Das Sicherheitsunternehmen Onapsis identifizierte die erste Lücke in einer veralteten Version von Apache Log4j 1.2.17. “CVE-2019-17571 ermöglicht es einem Angreifer ohne erhöhte Rechte, Schadcode auf dem Server auszuführen und damit die Vertraulichkeit, Integrität und Verfügbarkeit der Anwendung zu gefährden”, so Onapsis.

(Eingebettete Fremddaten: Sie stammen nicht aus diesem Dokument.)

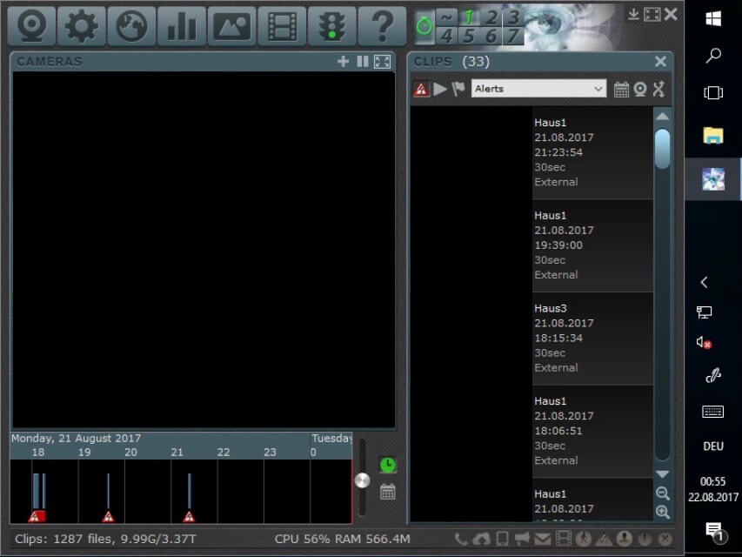The height and width of the screenshot is (557, 742).
Task: Open the Alerts dropdown in the Clips panel
Action: coord(538,89)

Die zweite Schwachstelle CVE-2026-27685 resultiert aus unzureichender Validierung beim Deserialisieren von Inhalten. Sie könnte es Angreifern erlauben, böswillige Inhalte hochzuladen. “Nur die erforderlichen hohen Berechtigungen für einen erfolgreichen Angriff verhindern eine CVSS-Bewertung von 10”, ergänzte Onapsis.

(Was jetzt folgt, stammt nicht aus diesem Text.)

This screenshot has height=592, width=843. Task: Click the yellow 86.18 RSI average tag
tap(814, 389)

Parallel dazu veröffentlichte Microsoft Patches für 84 Schwachstellen in verschiedenen Produkten, darunter zahlreiche Privilege-Escalation- und Remote-Code-Execution-Flaws.

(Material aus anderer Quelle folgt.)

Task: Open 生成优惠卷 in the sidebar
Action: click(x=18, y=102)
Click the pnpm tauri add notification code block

Adobe kündigte ebenfalls Patches für 80 Sicherheitslücken an. Vier davon sind kritische Flaws in Adobe Commerce und Magento Open Source, die zu Privilegienausweitung und Umgehung von Sicherheitsfunktionen führen könnten. Zusätzlich behoben die Kalifornier fünf kritische Lücken in Adobe Illustrator, die beliebige Codeausführung ermöglichen.
Hewlett Packard Enterprise veröffentlichte Fixes für fünf Schwachstellen in der Aruba Networking AOS-CX-Software. Die gefährlichste ist CVE-2026-23813 (CVSS 9,8), eine Authentifizierungsumgehung in der Web-Management-Schnittstelle. Die Lücke ermöglicht es unauthentifizierten Angreifern, die Authentifizierungskontrollen zu umgehen und in einigen Fällen das Admin-Passwort zurückzusetzen.
“Die Exploitation dieser Aruba-Schwachstelle könnte Angreifern vollständige Kontrolle über AOS-CX-Netzwerk-Geräte und die Möglichkeit geben, ein ganzes System unbemerkt zu kompromittieren”, warnt Ross Filipek, CISO bei Corsica Technologies. “Ein erfolgreicher Angriff könnte zur Unterbrechung von Netzwerkkommunikation oder Beeinträchtigung kritischer Business-Services führen. Diese Lücke zeigt, dass Sicherheitsmängel in Netzwerk-Geräten in unserer hochvernetzten Welt zunehmend zum Problem werden. Wenn Angreifer privilegierten Zugang zu diesen Systemen erlangen, entstehen enorme Risiken für Organisationen.”
Auch weitere Hersteller haben in den vergangenen Wochen Sicherheitsupdates zur Behebung verschiedener Schwachstellen freigegeben.